June 06, 2013
Population history of the Caribbean (Moreno-Estrada et al. 2013)
On the other hand, it'd be nice to have Iberian data from a few centuries ago, to make sure, since Iberia, being a part of Europe may have had the opportunity to "right-shift" during the last few centuries due to gene flow, and even if it didn't there is a chance that gene flow within Iberia may have dulled population differentiation, while immigration to the Caribbean may not have originated from all parts of Iberia equally (and as I've shown, there is substantial population structure in Iberia down to this day).

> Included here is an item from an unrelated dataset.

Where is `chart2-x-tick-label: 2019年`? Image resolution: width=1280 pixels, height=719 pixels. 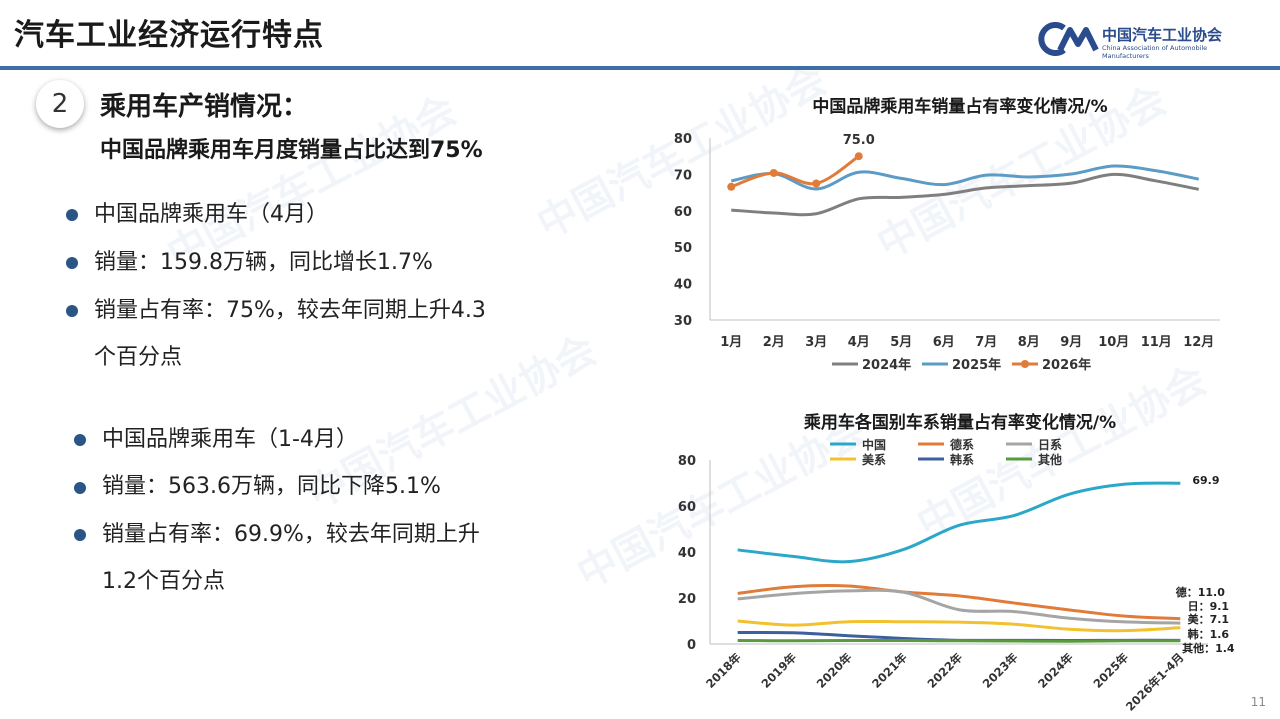
chart2-x-tick-label: 2019年 is located at coordinates (778, 670).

Reconstructing the Population Genetic History of the Caribbean
Andres Moreno-Estrada et al.
The Caribbean basin is home to some of the most complex interactions in recent history among previously diverged human populations. Here, by making use of genome-wide SNP array data, we characterize ancestral components of Caribbean populations on a sub-continental level and unveil fine-scale patterns of population structure distinguishing insular from mainland Caribbean populations as well as from other Hispanic/Latino groups. We provide genetic evidence for an inland South American origin of the Native American component in island populations and for extensive pre-Columbian gene flow across the Caribbean basin. The Caribbean-derived European component shows significant differentiation from parental Iberian populations, presumably as a result of founder effects during the colonization of the New World. Based on demographic models, we reconstruct the complex population history of the Caribbean since the onset of continental admixture. We find that insular populations are best modeled as mixtures absorbing two pulses of African migrants, coinciding with early and maximum activity stages of the transatlantic slave trade. These two pulses appear to have originated in different regions within West Africa, imprinting two distinguishable signatures in present day Afro-Caribbean genomes and shedding light on the genetic impact of the dynamics occurring during the slave trade in the Caribbean.